Second, GILTI achieves the “top-up” tax by imposing the full tax and then allowing credits against the GILTI tax for 80% of foreign taxes paid, up to the amount of U.S. tax due. This limit is imposed on a global basis so that unused credits in high-tax countries can offset U.S. tax due in lowtax countries; the IIR would apply on a country-by-country basis. Finally, the IIR would allow carryforwards of losses and excess taxes, which is not allowed under GILTI.

Prior Administration budget proposals and several congressional proposals, including versions of the Build Back Better Act (H.R. 5376) that were not enacted, would have raised the GILTI rate, eliminated or reduced the deduction for tangible assets, limited the credit on a country-by-country basis, and increased the share of taxes credited in some cases. The OECD blueprint recognizes the coexistence of GILTI, and allows it as an IIR even though it does not conform to GLoBE.

Under the UTPR, other countries could tax domestic income earned by U.S. corporations, In some cases, effective tax rates could fall below 15% because of deductions and credits, so that Pillar 2 could reduce the incentives of credits such as the research credit. See CRS Report R47174, The Pillar 2 Global Minimum Tax: Implications for U.S. Tax Policy, by Jane G. Gravelle and Mark P. Keightley for a discussion. The United States could collect this revenue by enacting a QDMTT, but the incentives would still be reduced. Alternatively, the United States could make tax credits refundable, which would lead them to be treated as income increases and significantly mitigate the impact on the effective tax rate. The OECD recently announced that transferable credits, such as the recently enacted energy credits, would be treated as refundable credits.

The Joint Committee on Taxation (JCT) has estimated that the United States could lose $175 billion in revenue over nine years if the countries that have already taken steps to enact Pillar 2 do so. This revenue loss is due to the loss of revenue on foreign source income of U.S. multinationals if the localities adopt a QDMTT or countries in the chain of ownership enact an IIR. This number could be reduced or reversed in sign given profit shifting assumptions. Using intermediate profit shifting assumptions, U.S. revenues would fall by $122 billion over nine years if the rest of the world enacts GLoBE and the United States does not. If the United States also enacts GLoBE, revenues would be increased by $237 billion.

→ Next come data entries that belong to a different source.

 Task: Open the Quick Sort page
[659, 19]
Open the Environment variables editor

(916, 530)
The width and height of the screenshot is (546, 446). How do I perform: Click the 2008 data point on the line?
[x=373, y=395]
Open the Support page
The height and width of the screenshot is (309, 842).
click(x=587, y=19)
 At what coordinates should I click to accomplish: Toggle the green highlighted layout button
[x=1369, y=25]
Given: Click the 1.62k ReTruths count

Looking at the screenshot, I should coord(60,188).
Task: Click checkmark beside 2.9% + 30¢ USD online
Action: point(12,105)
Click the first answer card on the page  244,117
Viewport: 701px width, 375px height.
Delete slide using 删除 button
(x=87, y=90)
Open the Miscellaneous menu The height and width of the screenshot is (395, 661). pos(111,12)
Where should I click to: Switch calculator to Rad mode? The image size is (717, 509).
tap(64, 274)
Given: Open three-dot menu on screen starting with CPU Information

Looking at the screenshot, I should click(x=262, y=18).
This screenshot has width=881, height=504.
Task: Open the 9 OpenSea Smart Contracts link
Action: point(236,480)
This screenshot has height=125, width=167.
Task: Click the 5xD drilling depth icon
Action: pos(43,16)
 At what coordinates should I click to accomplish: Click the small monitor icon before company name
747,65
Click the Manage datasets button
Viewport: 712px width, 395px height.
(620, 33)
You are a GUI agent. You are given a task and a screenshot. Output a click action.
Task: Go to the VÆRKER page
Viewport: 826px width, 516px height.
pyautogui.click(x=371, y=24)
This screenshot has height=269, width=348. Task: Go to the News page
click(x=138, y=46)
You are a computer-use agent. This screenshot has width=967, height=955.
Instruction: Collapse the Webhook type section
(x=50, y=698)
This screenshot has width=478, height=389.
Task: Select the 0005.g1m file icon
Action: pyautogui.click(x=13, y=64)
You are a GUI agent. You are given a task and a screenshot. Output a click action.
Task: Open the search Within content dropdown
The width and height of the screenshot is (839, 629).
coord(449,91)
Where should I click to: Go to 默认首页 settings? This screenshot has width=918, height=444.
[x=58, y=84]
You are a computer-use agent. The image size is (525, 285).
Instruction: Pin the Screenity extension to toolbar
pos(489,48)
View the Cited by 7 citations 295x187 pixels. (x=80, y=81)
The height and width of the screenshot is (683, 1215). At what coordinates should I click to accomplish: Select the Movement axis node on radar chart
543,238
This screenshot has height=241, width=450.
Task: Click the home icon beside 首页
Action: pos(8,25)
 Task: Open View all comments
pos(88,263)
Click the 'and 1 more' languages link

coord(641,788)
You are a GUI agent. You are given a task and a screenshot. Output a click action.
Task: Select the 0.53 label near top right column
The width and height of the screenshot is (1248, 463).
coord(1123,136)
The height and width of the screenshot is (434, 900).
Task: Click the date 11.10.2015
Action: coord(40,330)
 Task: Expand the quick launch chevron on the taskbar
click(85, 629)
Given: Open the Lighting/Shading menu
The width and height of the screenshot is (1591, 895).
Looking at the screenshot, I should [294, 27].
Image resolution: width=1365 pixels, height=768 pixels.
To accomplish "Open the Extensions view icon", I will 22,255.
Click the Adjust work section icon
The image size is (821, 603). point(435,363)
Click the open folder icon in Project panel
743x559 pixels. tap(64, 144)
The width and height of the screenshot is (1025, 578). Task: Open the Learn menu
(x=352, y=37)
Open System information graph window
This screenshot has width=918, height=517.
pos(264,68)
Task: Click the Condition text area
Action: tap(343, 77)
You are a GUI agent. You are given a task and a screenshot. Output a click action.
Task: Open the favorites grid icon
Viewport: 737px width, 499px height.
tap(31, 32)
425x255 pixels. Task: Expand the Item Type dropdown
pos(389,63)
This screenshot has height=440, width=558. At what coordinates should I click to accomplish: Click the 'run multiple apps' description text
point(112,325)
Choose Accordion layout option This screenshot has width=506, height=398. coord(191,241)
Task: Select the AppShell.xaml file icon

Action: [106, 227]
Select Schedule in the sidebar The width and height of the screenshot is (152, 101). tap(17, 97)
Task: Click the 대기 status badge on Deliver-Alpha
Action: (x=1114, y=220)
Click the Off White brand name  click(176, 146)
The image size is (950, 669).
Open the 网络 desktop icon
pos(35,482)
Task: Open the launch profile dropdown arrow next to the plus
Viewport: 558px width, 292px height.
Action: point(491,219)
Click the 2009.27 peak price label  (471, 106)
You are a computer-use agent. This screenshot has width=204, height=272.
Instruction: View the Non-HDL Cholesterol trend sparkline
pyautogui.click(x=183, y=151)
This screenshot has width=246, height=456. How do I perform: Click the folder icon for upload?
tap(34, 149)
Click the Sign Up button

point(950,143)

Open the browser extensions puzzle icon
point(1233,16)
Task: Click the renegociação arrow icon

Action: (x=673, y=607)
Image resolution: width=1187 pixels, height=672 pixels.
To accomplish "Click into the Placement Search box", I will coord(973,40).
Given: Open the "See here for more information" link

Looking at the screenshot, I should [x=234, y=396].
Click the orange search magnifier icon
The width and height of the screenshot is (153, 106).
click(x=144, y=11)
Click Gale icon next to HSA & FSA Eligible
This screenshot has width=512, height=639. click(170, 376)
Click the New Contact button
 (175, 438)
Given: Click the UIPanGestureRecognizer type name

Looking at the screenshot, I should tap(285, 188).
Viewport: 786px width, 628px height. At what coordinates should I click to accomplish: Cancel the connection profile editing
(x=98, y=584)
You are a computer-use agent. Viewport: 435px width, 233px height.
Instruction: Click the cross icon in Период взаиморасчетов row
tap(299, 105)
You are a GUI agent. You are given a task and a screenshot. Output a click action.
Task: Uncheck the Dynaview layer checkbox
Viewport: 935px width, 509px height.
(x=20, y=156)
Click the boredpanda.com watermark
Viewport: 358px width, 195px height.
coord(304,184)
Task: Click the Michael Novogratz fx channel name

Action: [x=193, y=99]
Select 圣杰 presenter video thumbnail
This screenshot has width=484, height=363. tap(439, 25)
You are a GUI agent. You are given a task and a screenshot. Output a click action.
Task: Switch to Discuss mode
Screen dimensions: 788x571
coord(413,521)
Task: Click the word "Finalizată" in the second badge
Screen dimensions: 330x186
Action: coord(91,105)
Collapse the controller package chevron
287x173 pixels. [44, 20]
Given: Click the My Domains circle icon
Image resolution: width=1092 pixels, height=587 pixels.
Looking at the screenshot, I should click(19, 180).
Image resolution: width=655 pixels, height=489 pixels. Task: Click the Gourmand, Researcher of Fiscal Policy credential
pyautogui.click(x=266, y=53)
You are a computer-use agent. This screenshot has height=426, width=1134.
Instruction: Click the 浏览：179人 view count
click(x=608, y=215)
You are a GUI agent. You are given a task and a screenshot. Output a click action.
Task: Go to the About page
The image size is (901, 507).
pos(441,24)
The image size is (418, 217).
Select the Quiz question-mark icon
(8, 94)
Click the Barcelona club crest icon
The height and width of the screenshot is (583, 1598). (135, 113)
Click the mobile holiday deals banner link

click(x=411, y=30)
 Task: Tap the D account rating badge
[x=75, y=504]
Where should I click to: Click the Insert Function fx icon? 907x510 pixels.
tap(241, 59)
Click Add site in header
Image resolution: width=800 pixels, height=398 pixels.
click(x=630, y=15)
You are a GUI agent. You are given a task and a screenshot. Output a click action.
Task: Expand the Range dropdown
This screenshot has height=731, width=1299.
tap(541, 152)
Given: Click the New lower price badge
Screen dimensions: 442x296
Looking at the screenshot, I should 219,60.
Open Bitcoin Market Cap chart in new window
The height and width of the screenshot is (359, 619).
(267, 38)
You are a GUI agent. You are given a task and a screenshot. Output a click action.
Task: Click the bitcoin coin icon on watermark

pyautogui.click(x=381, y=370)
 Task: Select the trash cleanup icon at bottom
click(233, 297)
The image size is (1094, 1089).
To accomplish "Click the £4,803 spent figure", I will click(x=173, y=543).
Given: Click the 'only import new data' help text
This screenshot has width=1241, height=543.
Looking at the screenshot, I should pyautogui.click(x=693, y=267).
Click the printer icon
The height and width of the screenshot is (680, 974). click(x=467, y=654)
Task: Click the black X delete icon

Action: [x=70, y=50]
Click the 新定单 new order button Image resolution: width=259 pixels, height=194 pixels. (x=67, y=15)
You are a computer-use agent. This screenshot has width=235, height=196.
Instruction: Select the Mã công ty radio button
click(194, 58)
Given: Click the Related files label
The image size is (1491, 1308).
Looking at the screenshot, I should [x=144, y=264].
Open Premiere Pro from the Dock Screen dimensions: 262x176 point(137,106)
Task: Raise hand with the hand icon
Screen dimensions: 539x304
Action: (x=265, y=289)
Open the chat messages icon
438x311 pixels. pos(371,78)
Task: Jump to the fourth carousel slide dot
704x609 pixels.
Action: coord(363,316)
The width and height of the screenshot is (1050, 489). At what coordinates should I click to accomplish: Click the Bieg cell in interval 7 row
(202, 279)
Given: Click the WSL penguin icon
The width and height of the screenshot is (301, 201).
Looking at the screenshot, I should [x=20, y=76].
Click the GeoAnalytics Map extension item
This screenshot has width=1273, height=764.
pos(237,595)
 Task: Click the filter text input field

An advantage of a global minimum tax is that it could reduce the race-to-the bottom as countries lower their taxes to attract capital investment. A global minimum tax would allow countries with higher tax rates to attract more capital.

Adopting the GLoBE provisions to replace GILTI, or modifying GILTI to be more consistent with GLoBE, would require legislative action to change the tax code. Adopting GLoBE would also require action by Congress.

Some Members of Congress have proposed retaliatory taxes for countries imposing the UTPR. H.R. 3665 (Smith (MO)) would increase the tax rate of U.S.-source income, and H.R. 4695 (Estes) would increase the base of the alternative base erosion and anti-abuse tax. Some members of the Ways and Means Committee have urged countries to adopt their own version of GILTI to address base erosion.